Özetle tardigrada her şeyden önce omurgasızdır. 

Dolaşım sistemi olmadığına göre kansızdır, yüreksizdir.

Solunum sistemi olmadığına göre ciğersizdir. 

Cinsiyeti belirsizdir. Tardigrada neredeyse sindirim sisteminden ibarettir, üremesi dışkılamaya benzemektedir. 

En çetin koşullarda canlı kalabilmekte, akan suya esen rüzgâra göre yer değiştirebilmektedir.

Omurgasız, kansız, yüreksiz, ciğersiz, cinsiyetsiz…

Sülük gibi besleniyor.

Rüzgâr nereye savuruyorsa, 

Su nereye götürüyorsa oraya gidiyor.

***

Tardigrada, guguk, bukalemun, köpek, koyun, öküz vs…

Sonuçta doğal canlı türleri. Peki, sosyal hayatta fikri ve siyasi omurgasızlık, akan suya esen yele göre pozisyon değişikliği, ezilenler karşısında kalpsizlik, muktedirler karşısında ciğersizlik, fırdöndülük, hilekârlık ve tahripkârlık, gelen ağam giden paşam oportünizmi, zalimlere köpeklik, zulüm karşısında öküz duyarsızlığı ve koyun gibi uysallık da doğal mıdır? 
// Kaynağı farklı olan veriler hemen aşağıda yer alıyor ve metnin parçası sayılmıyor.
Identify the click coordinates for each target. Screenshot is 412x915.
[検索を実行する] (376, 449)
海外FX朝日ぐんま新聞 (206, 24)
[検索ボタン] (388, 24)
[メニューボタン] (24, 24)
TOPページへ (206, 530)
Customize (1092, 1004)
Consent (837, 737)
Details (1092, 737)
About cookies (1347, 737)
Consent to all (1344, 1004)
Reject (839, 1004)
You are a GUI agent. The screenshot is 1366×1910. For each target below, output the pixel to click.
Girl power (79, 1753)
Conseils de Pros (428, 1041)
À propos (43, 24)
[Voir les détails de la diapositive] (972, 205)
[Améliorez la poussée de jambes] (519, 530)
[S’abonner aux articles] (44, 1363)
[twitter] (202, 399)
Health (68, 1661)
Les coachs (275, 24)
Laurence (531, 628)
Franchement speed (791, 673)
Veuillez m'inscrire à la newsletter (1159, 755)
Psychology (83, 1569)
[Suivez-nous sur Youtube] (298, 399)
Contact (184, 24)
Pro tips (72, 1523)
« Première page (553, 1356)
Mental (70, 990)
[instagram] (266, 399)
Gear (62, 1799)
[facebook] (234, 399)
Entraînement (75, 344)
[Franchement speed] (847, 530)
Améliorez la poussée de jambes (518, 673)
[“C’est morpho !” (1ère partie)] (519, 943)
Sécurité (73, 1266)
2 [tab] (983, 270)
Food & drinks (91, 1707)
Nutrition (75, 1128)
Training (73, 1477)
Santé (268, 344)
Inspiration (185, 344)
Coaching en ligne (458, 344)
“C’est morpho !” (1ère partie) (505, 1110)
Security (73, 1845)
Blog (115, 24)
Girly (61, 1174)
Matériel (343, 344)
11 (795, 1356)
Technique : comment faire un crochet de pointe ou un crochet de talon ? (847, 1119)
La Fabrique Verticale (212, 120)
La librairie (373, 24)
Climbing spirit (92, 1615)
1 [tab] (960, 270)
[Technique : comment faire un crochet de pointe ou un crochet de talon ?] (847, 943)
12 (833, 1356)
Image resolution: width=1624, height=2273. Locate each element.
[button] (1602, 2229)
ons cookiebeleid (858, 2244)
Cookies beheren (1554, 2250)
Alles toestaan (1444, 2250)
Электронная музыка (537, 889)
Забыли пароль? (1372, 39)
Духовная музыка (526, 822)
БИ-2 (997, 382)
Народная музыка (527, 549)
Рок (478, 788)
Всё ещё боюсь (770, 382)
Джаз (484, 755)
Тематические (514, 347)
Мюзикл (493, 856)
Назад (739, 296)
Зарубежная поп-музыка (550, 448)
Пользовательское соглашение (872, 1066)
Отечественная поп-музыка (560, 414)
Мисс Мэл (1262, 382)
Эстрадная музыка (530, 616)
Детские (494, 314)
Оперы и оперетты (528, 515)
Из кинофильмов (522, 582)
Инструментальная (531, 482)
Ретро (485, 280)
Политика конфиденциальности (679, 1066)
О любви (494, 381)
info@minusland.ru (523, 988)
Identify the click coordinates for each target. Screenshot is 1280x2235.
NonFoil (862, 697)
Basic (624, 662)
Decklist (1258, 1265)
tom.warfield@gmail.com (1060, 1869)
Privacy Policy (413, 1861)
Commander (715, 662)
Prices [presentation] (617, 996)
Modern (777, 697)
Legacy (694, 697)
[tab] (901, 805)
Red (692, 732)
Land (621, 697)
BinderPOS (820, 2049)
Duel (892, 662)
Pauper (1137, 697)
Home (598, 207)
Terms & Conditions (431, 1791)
Yuh olmasın mı böylelerine?

Yuh olsun derken türümüze o kadar da haksızlık etmeyeyim. Dünya dönüyorsa, vicdan ve ahlak sahibi insanların yüzü suyu hürmetine dönüyor; onca kötülüğün yanı sıra bunca iyilik varsa, vicdan ve ahlak sahibi insanların gayretiyle var.